Shah Paung says she was five years old when Burmese troops first attacked her home. "I remember my brothers were playing volleyball in front of the house... I felt the ground shake.” That was in 1989. For the next ten years, Paung's ethnic Karen village came under repeated attack as the military junta carried out a brutal offensive against the people of eastern Burma.
Ten years later, carrying only their clothes and some rice, Paung's family fled to Thailand. For three days, they trekked through the jungle, hiding from Burmese soldiers and eventually stopping in a refugee camp.
In the face of a brutal military regimes, Shah Paung remembers feeling completely helpless. "I had been angry, I had thought about joining the armed struggle," she says. "But that was before I realised the best way to help my people was reporting their truth."
Pen over sword
Paung now works as a reporter for Irrawaddy, a magazine based in northern Thailand, and a leading source of news about Burma (the country's official name is now Myanmar). "I have no village now; it's all gone," she says. "All I can do is try to help those still suffering inside by writing."
She gets reports on her isolated homeland through a network of secret informants communicating largely via mobile phone. Sometimes her reporting also takes her across the border, where she meets with Karen people on the frontlines: resistance fighters, medics and human rights workers. She says it's difficult to leave them and return to Thailand, but she says she’d be no help to her people on the battlefield.
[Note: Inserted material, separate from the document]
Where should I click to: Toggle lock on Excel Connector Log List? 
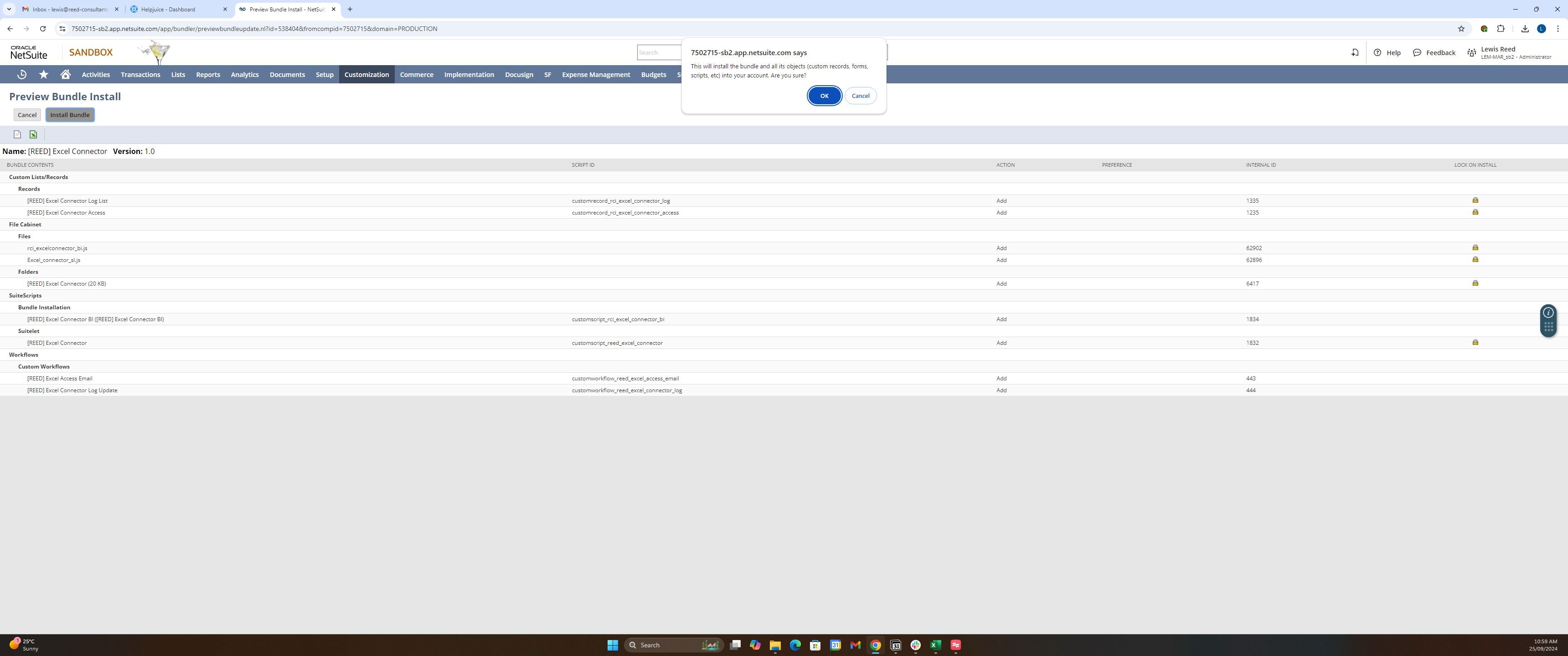[1475, 200]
Paung spoke no English when she arrived at the Noe Poe refugee camp as a 17-year-old. But as soon as English lessons began at the camp, Paung signed up and after two months, landed a job as a secretary for the camp's committee on women. A year later she was hired by the Karen Women's Organization, an advocacy group based in Thailand.
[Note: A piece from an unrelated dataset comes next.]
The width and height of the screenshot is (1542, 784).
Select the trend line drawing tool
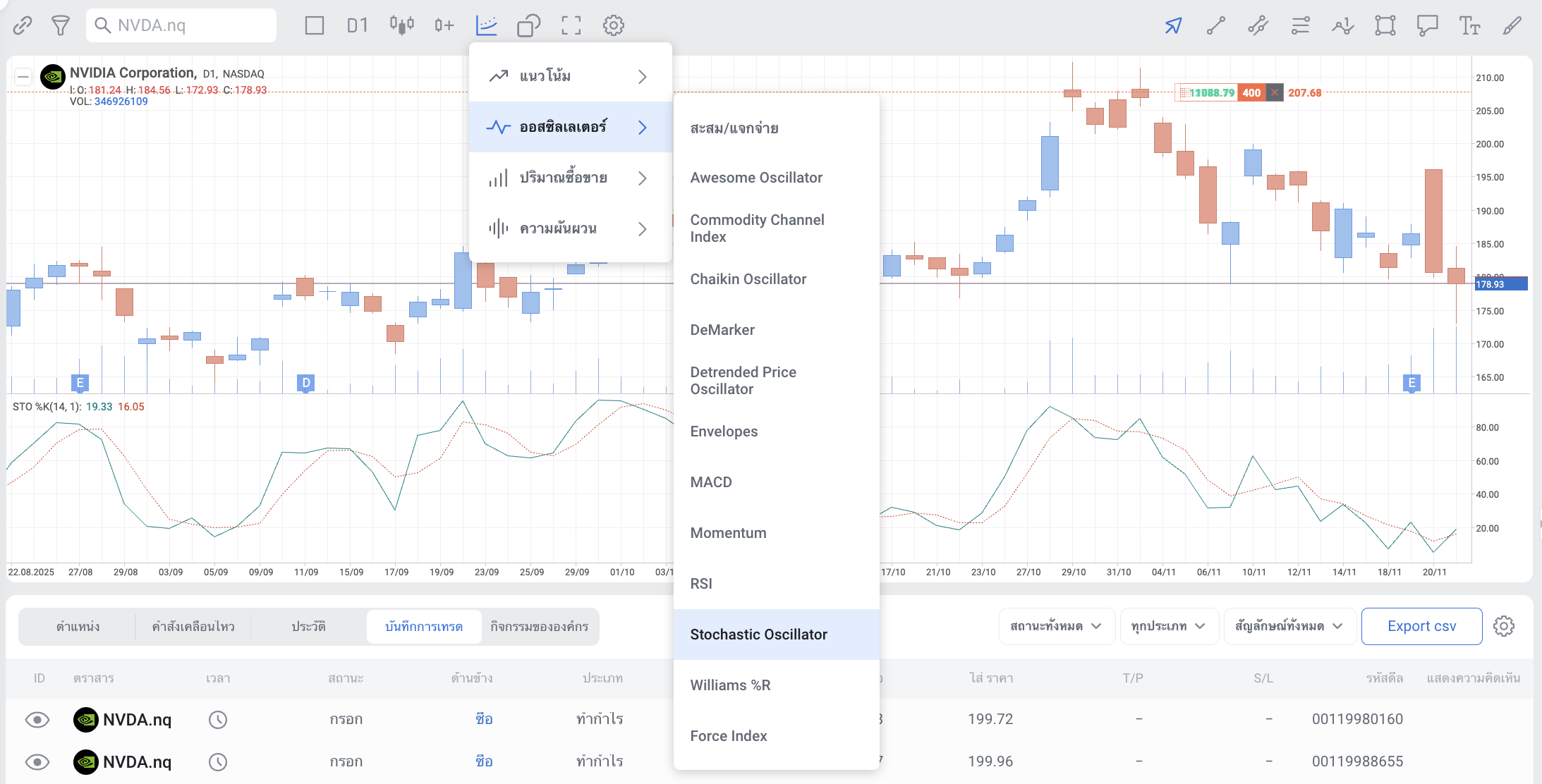point(1215,26)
Helping to run training and support programmes for Karen women in refugee camps in Thailand and Myanmar, Shah Paung strengthened her English and basic computer skills. She started teaching women in the camps about basic women's rights, in an effort to overcome the widespread young marriages and high rates of domestic violence.
Writing calls
When Shah Paung published a magazine about the training programme, she knew she had found a way to support the Karen people. "I used to think, 'what can one girl do against the military?'" she says. "But after putting out the magazine, I knew I had found a better way to fight the regime." She then landed an internship at Irrawaddy.
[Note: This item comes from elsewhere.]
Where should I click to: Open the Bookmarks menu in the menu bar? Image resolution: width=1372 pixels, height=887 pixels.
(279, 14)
The magazine was founded in 1992 by Burmese exiles living in Thailand. With funding from Western donors such as the Open Society Institute, it reports in English and Burmese for the international community and people still living in Myanmar.
Paung says she’s careful to protect her sources because Burmese supplying information to people outside the country can be sent to prison. When she covers the widespread sexual violence in Burma and in the refugee camps, she’s also conscientious about concealing the identity of the women with whom she talks.
Paung’s careful to protect her own identity too. She asked not to have a photograph of her run with this story; she wants to remain free to carry the story of her country's struggle to the wider world.